Problem to solve: Task for the records below: repeat the line containing "Viewport: 1347px width, 867px height." and every line after it, exactly and with nothing else, but leave out the pictures.

Data provided:
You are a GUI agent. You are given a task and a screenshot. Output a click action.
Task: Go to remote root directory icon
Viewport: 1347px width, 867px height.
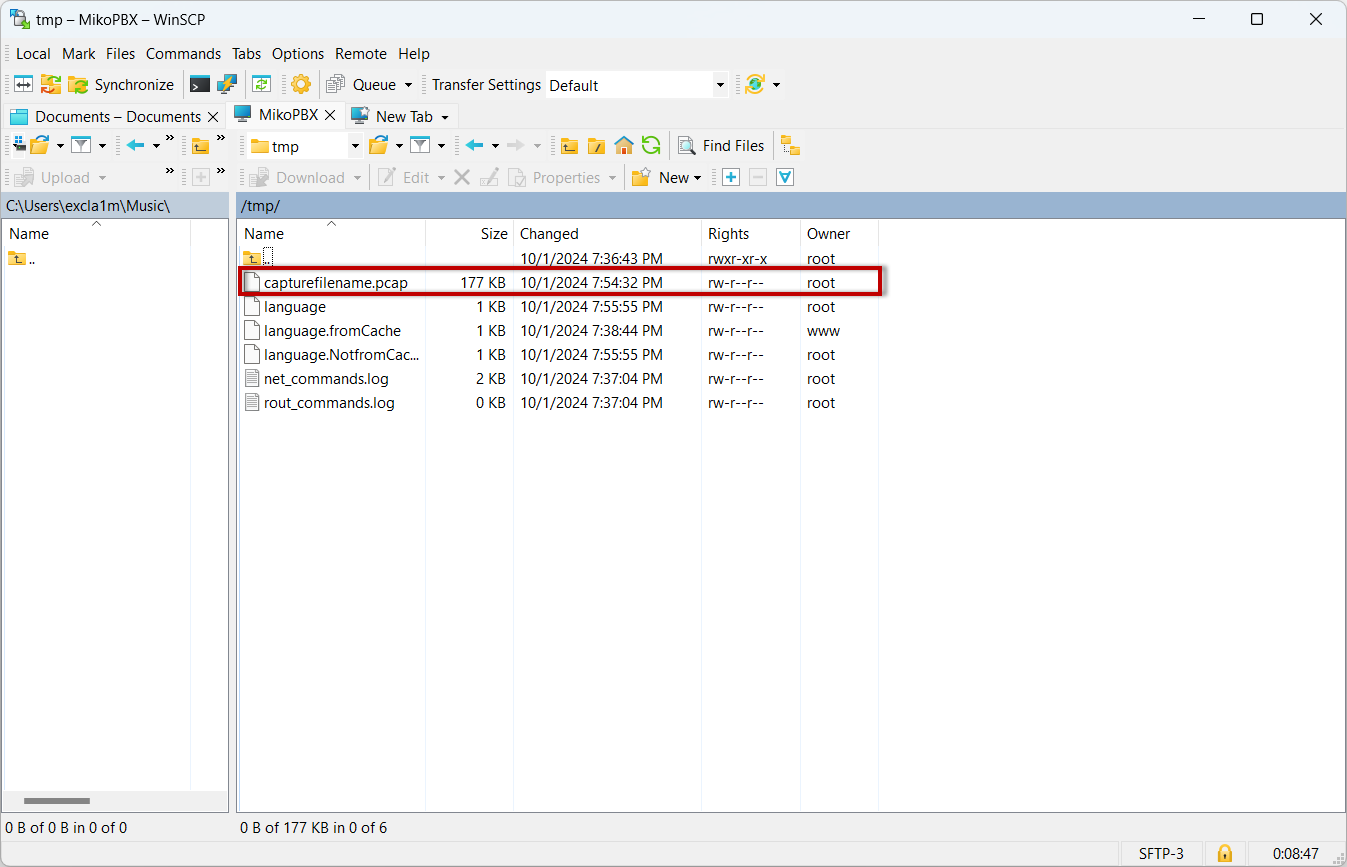click(x=597, y=146)
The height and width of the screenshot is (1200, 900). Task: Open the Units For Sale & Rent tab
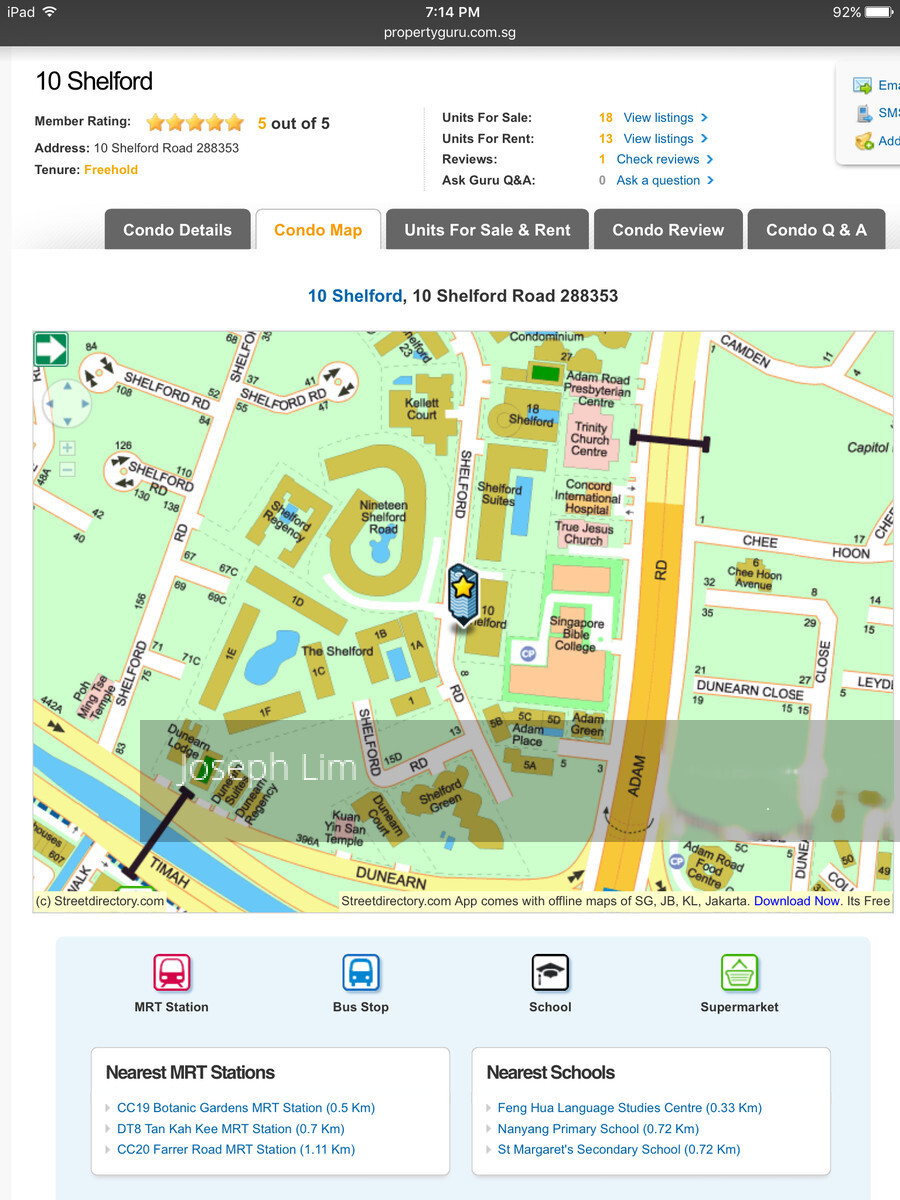point(487,230)
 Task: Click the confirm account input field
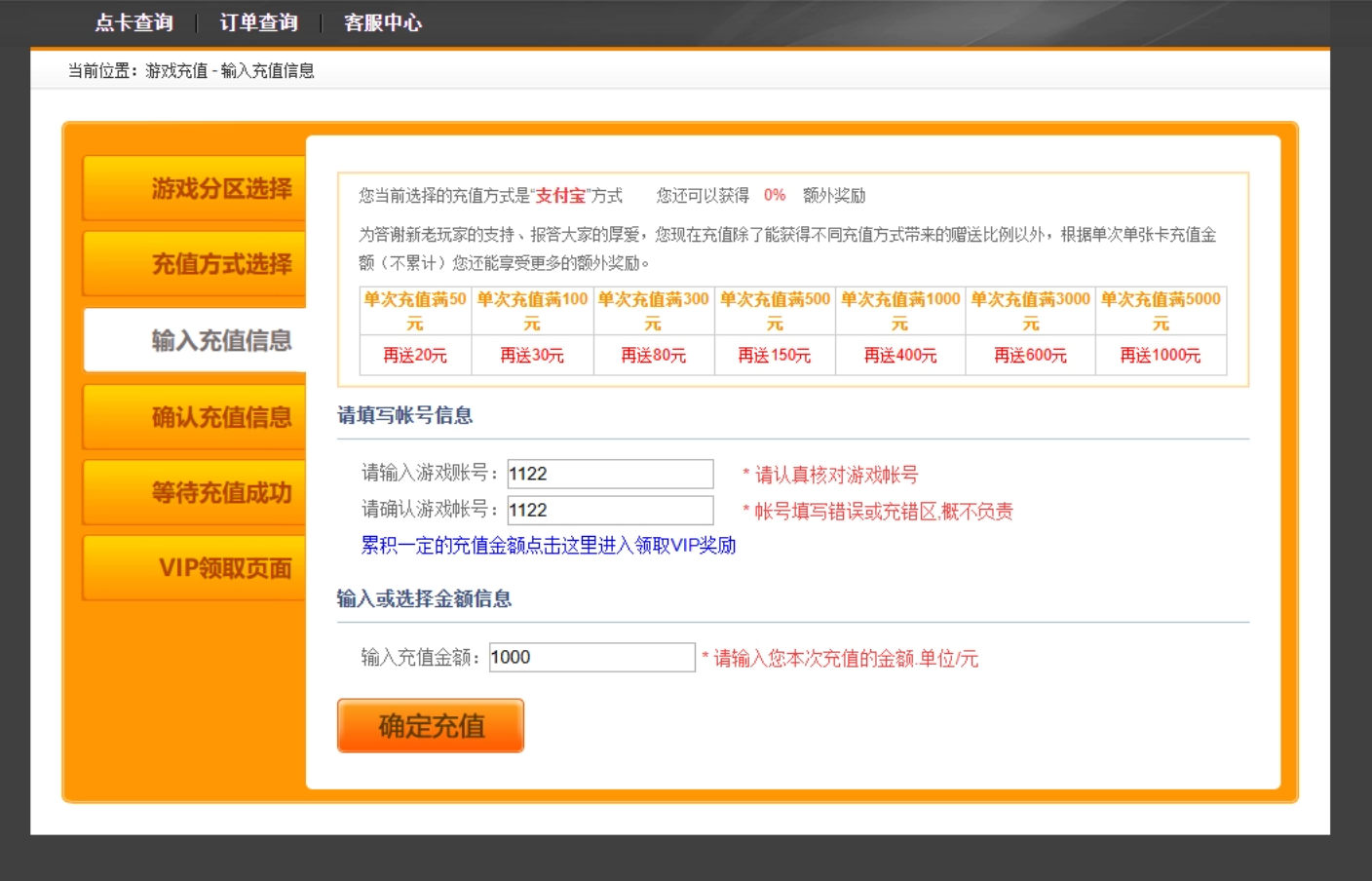pos(609,509)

Response area:
Viewport: 1347px width, 867px height.
click(x=597, y=146)
The height and width of the screenshot is (1200, 900). Task: Open the Units For Sale & Rent tab
point(487,230)
 Task: Click the confirm account input field
pos(609,509)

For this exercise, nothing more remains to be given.